TARİH 6 Aralık 2023
18,2b OKUNMA     293 PAYLAŞIM

Antik Dönemin Süper Güçlerinden Olan Pers Devleti: Ahameniş İmparatorluğu

MÖ 550 - MÖ 329 yılları arasında İran, Anadolu ve Suriye'ye hükmeden, oldukça geniş sınırlara ulaşan bir devlet Ahameniş İmparatorluğu.

"söylenenlere göre kral, susa ya da ekbatana'da gözlerden ırak, altın, fildişi ve kehribar ile parlayan devasa duvarların yükseldiği ve aralarında kilometrelerce mesafe bulunan burçlar ve bronzla takviye edilmiş giriş kapılarıyla çevrelenmiş görkemli bir sarayda saltanatını sürdürüyor.

sarayın ileri gelenleri, kralın özel hizmetlileri ve muhafızları olarak görev alanların dışında, dış savunma duvarlarının güvenliğinden sorumlu muhafız alayı ve kralın [...] her yerde gözü ve kulağı olmasını sağlayarak onu olan bitenden haberdar etmek ile yükümlü askeri denetçiler de saraydaki hiyerarşik önem sırasına göre yerlerini alırlar. bunların dışında ordu komutanları, av sorumluları, armağan kabulünden sorumlu hazine memurları ve mali işleri yürüten üst denetçiler de saraydaki mevkilerine göre sınıflandırılmışlardır. diğer görevleri üstelenen, benzer bir memur ve hizmetli sınıfı da saray hiyerarşisinin parçasıdır.
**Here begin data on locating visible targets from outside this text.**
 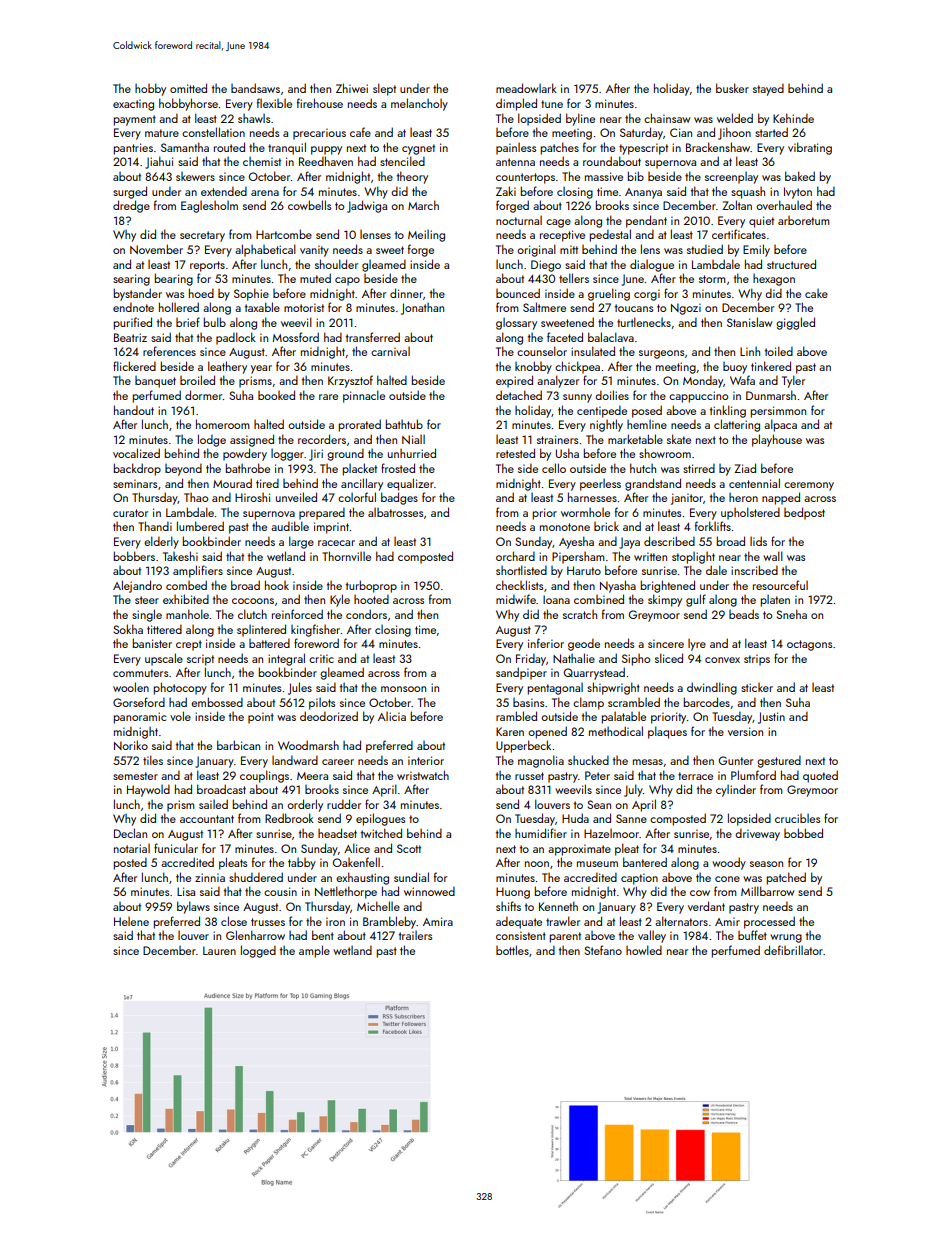 What do you see at coordinates (131, 921) in the screenshot?
I see `Helene` at bounding box center [131, 921].
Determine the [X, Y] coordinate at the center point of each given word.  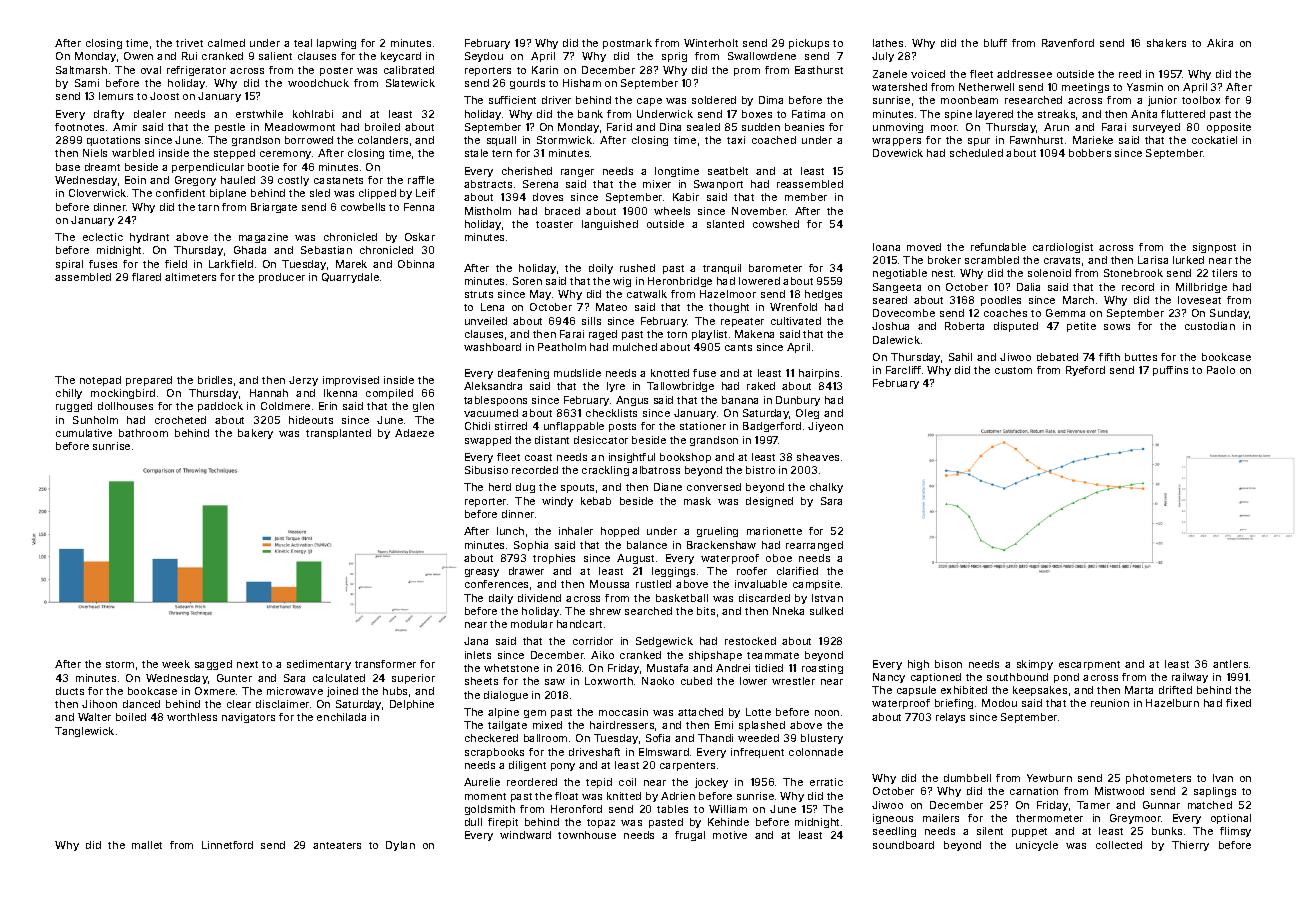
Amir [125, 127]
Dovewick [898, 153]
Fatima [808, 114]
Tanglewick [84, 732]
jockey [711, 783]
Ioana [886, 247]
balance [647, 545]
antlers [1230, 664]
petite [1081, 327]
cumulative [84, 433]
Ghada [250, 250]
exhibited [964, 690]
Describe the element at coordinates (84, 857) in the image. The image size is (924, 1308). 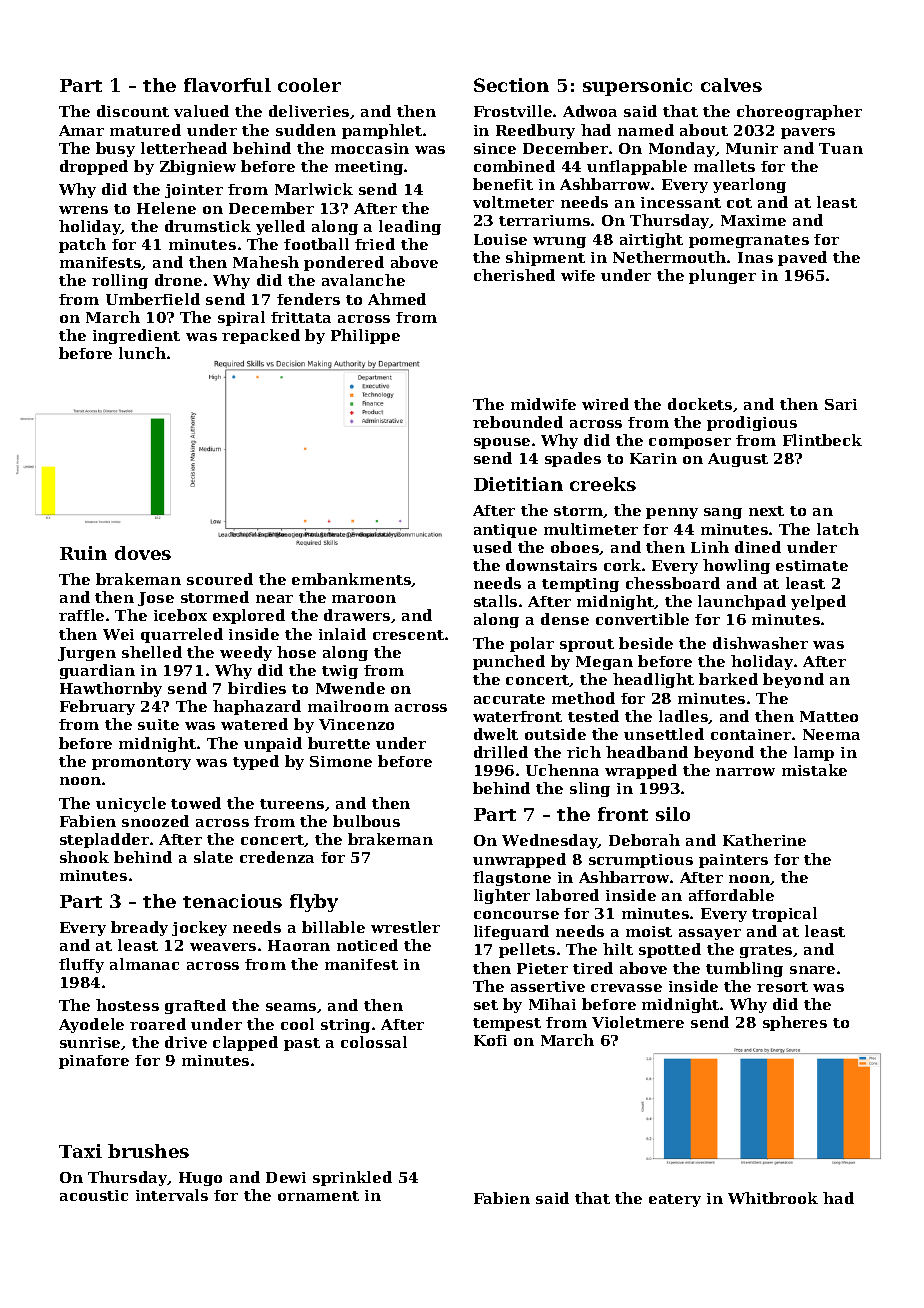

bütün asya'nın yönetimi [...], büyük kralın köleleri olarak görülen generaller, satrap ve krallar arasında bölüştürülmüştür. bunun yanı sıra muharebe subayları, kurye ve ulakları, emir erleri ve işaret istasyonlarını denetleyen öncü birlikleri vardır. özellikle imparatorluğun en uç kesimlerinden, susa ve ekbatana'ya kadar, birbiri ardına yakılarak işaret vermeye hazır durumda bekletilen ateşlerden oluşan sistem, kralın asya'da patlak veren her nevi ayaklanmadan aynı gün içerisinde haberdar edilmesini sağlayan ve saat gibi işleyen bir düzenektir."

yaşamının bir bölümünü pers imparatorluğu'nda geçiren ve bilahare büyük iskender'in eğitimini üstlenen stagiroslu aristoteles, evren üzerine adlı (iskender'e ithaf ettiği) eserinde ahameniş krallığı'nın yönetimini yukarıda aktardığımız şekilde anlatmıştır.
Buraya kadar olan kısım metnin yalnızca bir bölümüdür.